● **Problem details**
Rewrite all of the following items, substituting "drop-down list" for every occurrence of "dropdown" and changing nothing else.

● **Supplied material**
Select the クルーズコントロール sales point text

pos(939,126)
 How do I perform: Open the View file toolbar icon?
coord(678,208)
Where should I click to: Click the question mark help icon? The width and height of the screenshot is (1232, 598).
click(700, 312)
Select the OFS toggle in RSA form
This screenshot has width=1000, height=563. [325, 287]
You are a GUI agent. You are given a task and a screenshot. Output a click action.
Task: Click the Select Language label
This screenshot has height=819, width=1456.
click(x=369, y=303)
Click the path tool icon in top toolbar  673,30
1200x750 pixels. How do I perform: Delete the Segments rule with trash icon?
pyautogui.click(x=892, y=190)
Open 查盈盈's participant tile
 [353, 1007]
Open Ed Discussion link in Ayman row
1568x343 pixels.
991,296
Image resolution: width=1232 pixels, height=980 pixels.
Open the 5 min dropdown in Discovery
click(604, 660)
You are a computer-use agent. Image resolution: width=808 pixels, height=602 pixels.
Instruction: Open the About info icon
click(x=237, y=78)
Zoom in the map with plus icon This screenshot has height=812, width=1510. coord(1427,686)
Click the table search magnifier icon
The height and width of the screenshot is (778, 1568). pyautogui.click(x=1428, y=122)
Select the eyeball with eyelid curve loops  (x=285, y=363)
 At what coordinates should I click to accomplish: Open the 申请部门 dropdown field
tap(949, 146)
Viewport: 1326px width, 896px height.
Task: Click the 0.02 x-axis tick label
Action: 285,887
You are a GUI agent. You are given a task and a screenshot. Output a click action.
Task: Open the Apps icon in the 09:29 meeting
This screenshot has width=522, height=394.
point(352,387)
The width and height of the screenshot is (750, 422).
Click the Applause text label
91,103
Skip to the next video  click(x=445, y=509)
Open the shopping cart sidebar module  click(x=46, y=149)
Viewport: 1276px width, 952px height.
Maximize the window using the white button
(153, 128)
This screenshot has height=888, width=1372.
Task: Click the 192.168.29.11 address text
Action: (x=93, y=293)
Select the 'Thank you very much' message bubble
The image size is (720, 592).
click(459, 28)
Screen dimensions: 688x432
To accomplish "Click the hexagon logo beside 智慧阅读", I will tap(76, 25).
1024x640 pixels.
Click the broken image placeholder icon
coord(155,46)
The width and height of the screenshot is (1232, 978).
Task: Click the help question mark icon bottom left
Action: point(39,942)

● **Exercise solution**
Select the クルーズコントロール sales point text

pos(939,126)
 How do I perform: Open the View file toolbar icon?
coord(678,208)
Where should I click to: Click the question mark help icon? The width and height of the screenshot is (1232, 598).
click(700, 312)
Select the OFS toggle in RSA form
This screenshot has width=1000, height=563. [325, 287]
You are a GUI agent. You are given a task and a screenshot. Output a click action.
Task: Click the Select Language label
This screenshot has height=819, width=1456.
click(x=369, y=303)
Click the path tool icon in top toolbar  673,30
1200x750 pixels. How do I perform: Delete the Segments rule with trash icon?
pyautogui.click(x=892, y=190)
Open 查盈盈's participant tile
 [353, 1007]
Open Ed Discussion link in Ayman row
1568x343 pixels.
991,296
Image resolution: width=1232 pixels, height=980 pixels.
Open the 5 min drop-down list in Discovery
click(604, 660)
You are a computer-use agent. Image resolution: width=808 pixels, height=602 pixels.
Instruction: Open the About info icon
click(x=237, y=78)
Zoom in the map with plus icon This screenshot has height=812, width=1510. coord(1427,686)
Click the table search magnifier icon
The height and width of the screenshot is (778, 1568). pyautogui.click(x=1428, y=122)
Select the eyeball with eyelid curve loops  (x=285, y=363)
 At what coordinates should I click to accomplish: Open the 申请部门 drop-down list field
tap(949, 146)
Viewport: 1326px width, 896px height.
Task: Click the 0.02 x-axis tick label
Action: 285,887
You are a GUI agent. You are given a task and a screenshot. Output a click action.
Task: Open the Apps icon in the 09:29 meeting
This screenshot has width=522, height=394.
point(352,387)
The width and height of the screenshot is (750, 422).
Click the Applause text label
91,103
Skip to the next video  click(x=445, y=509)
Open the shopping cart sidebar module  click(x=46, y=149)
Viewport: 1276px width, 952px height.
Maximize the window using the white button
(153, 128)
This screenshot has height=888, width=1372.
Task: Click the 192.168.29.11 address text
Action: (x=93, y=293)
Select the 'Thank you very much' message bubble
The image size is (720, 592).
click(459, 28)
Screen dimensions: 688x432
To accomplish "Click the hexagon logo beside 智慧阅读", I will tap(76, 25).
1024x640 pixels.
Click the broken image placeholder icon
coord(155,46)
The width and height of the screenshot is (1232, 978).
Task: Click the help question mark icon bottom left
Action: point(39,942)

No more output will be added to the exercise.